Heme is a tetrapyrrole derivative commonly used as a prosthetic group in proteins like cytochromes and catalases. The heme biosynthetic pathway from the common precursor 5-aminolevulinic acid (ALA) consists of seven enzymatic steps (6). The terminal step is catalyzed by ferrochelatase (EC 4.99.1.1; protoheme ferrolyase), which inserts a ferrous ion into protoporphyrin IX (22). It is important for the organism to keep the porphyrinogen intermediates of the pathway at a low level, since they can be oxidized to phototoxic porphyrins. Mutations in the different human heme biosynthetic genes cause inherited disorders commonly named porphyrias (31, 32). The disorder connected to the ferrochelatase gene is known as erythropoietic porphyria. The skin is one of the major organs involved in most of these diseases because porphyrin accumulation causes photosensitivity of the patient. When excited by light, porphyrins generate reactive oxygen species, which cause skin lesions. The phototoxic effect of porphyrins is, however, utilized within cancer therapy. Tumor cells are induced to accumulate porphyrins, and upon treatment with light, necrosis of these cells occurs (12, 13). A common approach to induce porphyrin accumulation is to apply the heme precursor ALA to tumor cells. The exogenous administration of ALA bypasses the heme regulatory step and results in a significant accumulation of protoporphyrin IX, which has suitable photoexcitable properties (24). The protoporphyrin IX is, however, rapidly converted to heme by ferrochelatase in the presence of iron, a process that is desirable after the light treatment but not before (39). Insight into the delivery of protoporphyrin IX and iron to ferrochelatase should help in the interpretation of the impact caused by erythropoietic porphyria mutations and could also lead to clinical improvements for photodynamic therapy of cancer.
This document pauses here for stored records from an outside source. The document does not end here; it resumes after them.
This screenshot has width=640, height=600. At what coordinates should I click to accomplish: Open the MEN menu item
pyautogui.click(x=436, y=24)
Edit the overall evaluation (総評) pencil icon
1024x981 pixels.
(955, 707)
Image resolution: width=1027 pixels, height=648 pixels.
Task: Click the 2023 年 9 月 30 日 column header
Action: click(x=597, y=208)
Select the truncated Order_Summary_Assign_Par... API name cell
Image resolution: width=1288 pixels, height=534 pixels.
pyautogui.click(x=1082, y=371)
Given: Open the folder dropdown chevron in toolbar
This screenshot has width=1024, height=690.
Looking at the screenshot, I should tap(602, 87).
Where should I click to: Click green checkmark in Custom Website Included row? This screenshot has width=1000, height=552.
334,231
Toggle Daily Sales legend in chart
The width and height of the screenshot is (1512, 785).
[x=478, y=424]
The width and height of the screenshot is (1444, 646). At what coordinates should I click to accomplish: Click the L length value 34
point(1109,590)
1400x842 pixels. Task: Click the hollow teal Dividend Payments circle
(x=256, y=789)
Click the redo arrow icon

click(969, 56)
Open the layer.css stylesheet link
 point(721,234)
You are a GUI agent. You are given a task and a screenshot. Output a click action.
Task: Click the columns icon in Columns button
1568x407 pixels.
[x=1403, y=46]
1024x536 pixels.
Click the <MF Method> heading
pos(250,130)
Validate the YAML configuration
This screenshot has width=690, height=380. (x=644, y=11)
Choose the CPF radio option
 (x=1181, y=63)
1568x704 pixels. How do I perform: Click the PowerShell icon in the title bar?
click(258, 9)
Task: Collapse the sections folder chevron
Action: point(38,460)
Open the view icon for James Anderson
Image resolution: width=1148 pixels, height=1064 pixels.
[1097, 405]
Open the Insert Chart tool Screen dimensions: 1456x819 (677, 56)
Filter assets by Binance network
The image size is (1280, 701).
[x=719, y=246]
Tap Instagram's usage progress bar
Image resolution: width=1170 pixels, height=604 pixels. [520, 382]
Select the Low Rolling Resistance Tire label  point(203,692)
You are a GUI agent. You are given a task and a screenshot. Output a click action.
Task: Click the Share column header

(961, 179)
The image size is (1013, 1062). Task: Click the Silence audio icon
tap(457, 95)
One of the most intensively studied ferrochelatases originates from Bacillus subtilis. In this bacterium ferrochelatase is encoded by the hemH gene located in the hemEHY operon (14, 16). The monomeric enzyme has a calculated molecular mass of 35,348 Da. The structure of the B. subtilis ferrochelatase has been determined to 1.8 Å (2, 23). The ferrochelatase is folded into two similar domains, each with a four-parallel ß sheet flanked by {alpha} helices. Protruding structural elements from both domains form a deep cleft, which is the active site. The structure of ferrochelatase has been solved in complex with N-methyl mesoporphyrin IX and Cu-mesoporphyrin IX (23). The former is a strong competitive inhibitor of ferrochelatase, whereas the latter is a nonphysiological enzymatic product. The structures have provided insight into the enzymatic mechanism of porphyrin metallation. The data support a mechanism in which pyrrole rings B, C, and D are fixed by ferrochelatase in a vise-like grip and force a 36° tilt on pyrrole ring A. The metal ion enters the porphyrin via the tilted pyrrole.

The ferrochelatases isolated from various organisms all have very similar catalytic properties, indicating that the major features of the reactions are conserved. Genes encoding ferrochelatase have been sequenced from a wide range of species including bacteria, fungi, mammals, and plants. In the alignment of the deduced polypeptides of evolutionarily distantly related ferrochelatases, less than 10% of the amino acid residues among a total of more than 300 are more or less fully conserved. These relatively few residues are most likely of fundamental importance for the function of ferrochelatase. Fatal effects on the enzyme activity might be expected if they are exchanged for any other amino acid residue. The function of most of the conserved residues can be understood from the known three-dimensional structure of ferrochelatase. Glycine and proline residues are found at the ends of helices and are of structural and steric importance. Other residues such as H183 and E264 (numbered according to the B. subtilis ferrochelatase polypeptide) play important roles in the active site. In contrast, the function of residues S54 and Q63 is not understood. Both residues are located on {alpha}-helix 3 in domain 1 more than 12 Å from the active site. The side chain of S54 is located on the outside of the ferrochelatase, whereas the Q63 side chain is internally located (Fig. 1). Neither S54 nor Q63 interacts with other amino acid residues in the ferrochelatase. Nevertheless, their function should be of vital importance to the ferrochelatase since they belong to the group of conserved residues.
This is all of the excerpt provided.